Jamais Hen ne se place au-dessus de quiconque. Avec tendresse, elle chantonne aux intolérants « bois mes règles » avec un écho de cathédrale, elle se dit qu'un « auriculaire pourrait faire l'affaire » avant de s'embarquer dans un tango du clitoris. Jamais trash ou pire, bêtement provoc', Johanny Bert s'amuse avec cette marionnette nous expliquant qu'elle a deux gardes du corps la suivant en permanence – ses manipulateurs dont le metteur en scène lui donnant sa voix, d'homme donc.

Puisque si elle sortait dans la rue, elle ne ferait pas dix mètres sans être agressée, Hen s'épanouit au théâtre et son créateur aussi — qui rend ainsi la plus belle ode qui soit à la liberté que permet l'art du théâtre et de la marionnette. Formé sur le tas depuis sa Haute-Loire natale, sans passer par les écoles supérieures, Johanny Bert, qui fut jeune directeur du CDN de Montluçon (trois ans seulement : ça lui ôtait trop de temps de création artistique), excelle dans tous les projets disparates qu'il mène.

_À FAIRE:_
**A)** Recopiez le texte sur la marionnette Hen depuis « Jamais Hen ne » jusqu'à « voix, d'homme donc. » inclus.
**B)** Poursuivez le texte sur la marionnette Hen au-delà de sa dernière phrase.
Les entrées qui suivent n'interviennent pas dans ce travail.

_DONNÉES AFFICHÉES:_
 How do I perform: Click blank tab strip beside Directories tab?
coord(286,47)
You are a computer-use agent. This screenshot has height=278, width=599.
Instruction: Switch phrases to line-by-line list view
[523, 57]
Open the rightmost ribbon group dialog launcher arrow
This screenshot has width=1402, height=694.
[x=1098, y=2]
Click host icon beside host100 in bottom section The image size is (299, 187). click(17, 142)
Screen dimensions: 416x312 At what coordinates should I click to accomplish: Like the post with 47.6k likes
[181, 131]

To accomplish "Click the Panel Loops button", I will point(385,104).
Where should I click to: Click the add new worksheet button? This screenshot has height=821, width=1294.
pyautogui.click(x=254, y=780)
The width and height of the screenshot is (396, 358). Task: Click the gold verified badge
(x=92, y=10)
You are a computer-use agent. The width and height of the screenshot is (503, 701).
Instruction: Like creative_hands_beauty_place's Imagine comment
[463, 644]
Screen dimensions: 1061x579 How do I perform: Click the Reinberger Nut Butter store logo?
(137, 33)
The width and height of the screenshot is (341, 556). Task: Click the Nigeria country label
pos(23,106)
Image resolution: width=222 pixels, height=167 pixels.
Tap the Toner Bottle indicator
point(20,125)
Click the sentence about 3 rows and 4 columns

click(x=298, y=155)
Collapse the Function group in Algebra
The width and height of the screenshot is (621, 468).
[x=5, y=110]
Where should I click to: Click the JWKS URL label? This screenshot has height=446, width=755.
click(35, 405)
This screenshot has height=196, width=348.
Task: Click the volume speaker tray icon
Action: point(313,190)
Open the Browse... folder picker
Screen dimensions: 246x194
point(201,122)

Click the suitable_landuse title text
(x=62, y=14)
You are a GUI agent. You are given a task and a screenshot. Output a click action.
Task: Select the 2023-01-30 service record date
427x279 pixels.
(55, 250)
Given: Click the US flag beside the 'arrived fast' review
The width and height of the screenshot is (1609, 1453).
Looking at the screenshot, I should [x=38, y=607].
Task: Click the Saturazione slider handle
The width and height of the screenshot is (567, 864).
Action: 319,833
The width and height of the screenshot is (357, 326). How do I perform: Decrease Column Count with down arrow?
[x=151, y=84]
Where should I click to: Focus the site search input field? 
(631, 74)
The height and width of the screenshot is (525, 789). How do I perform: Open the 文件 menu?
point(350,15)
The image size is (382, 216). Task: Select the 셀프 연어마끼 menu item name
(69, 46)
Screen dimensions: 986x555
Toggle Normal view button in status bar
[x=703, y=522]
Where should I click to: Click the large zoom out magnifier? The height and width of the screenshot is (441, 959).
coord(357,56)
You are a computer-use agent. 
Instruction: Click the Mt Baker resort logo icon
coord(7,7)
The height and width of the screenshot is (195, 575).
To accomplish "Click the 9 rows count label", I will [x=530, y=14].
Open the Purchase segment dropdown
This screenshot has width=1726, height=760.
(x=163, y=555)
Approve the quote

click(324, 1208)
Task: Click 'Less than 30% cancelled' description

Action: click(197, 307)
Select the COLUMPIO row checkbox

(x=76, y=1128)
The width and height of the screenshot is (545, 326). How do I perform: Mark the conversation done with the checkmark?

_RÉPONSES:_
**A)**
Jamais Hen ne se place au-dessus de quiconque. Avec tendresse, elle chantonne aux intolérants « bois mes règles » avec un écho de cathédrale, elle se dit qu'un « auriculaire pourrait faire l'affaire » avant de s'embarquer dans un tango du clitoris. Jamais trash ou pire, bêtement provoc', Johanny Bert s'amuse avec cette marionnette nous expliquant qu'elle a deux gardes du corps la suivant en permanence – ses manipulateurs dont le metteur en scène lui donnant sa voix, d'homme donc.

**B)**
Il avait su émouvoir avec des marionnettes de post-it (Post-it, 2005) ou rendre vie à un gosse abimé dans l'enfance (Le Goret). C'est lui aussi qui cassait les stéréotypes de genres dans un spectacle fameux pour enfants qui a beaucoup tourné notamment dans les écoles, Elle pas princesse, moi pas héros écrit par l'une des meilleures autrices actuelles, Magali Mougel. Travailler hors des théâtres lui plait. C'est ainsi qu'il a adapté ces derniers mois, pour les lycées, Le Processus de Catherine Verlaguet, solo d'une ado de 15 ans qui choisit d'avorter. Là encore, c'est un travail simple, direct, infiniment juste et doux qu'il livre à des lycéens remués, passionnés et qui ont réclamé de pouvoir montrer cette proposition à leurs parents. Ainsi sera montée une forme pour la salle au Théâtre de la Croix-Rousse mi-janvier, auquel il est associé pour plusieurs saisons. Il en va de Johanny Bert comme de ses spectacles : modeste et percutant. Cet énorme travailleur ne cesse de rendre accessible au plus grand nombre des sujets fondamentaux et rarement aussi malmenés dans la société actuelle. C'est un cadeau.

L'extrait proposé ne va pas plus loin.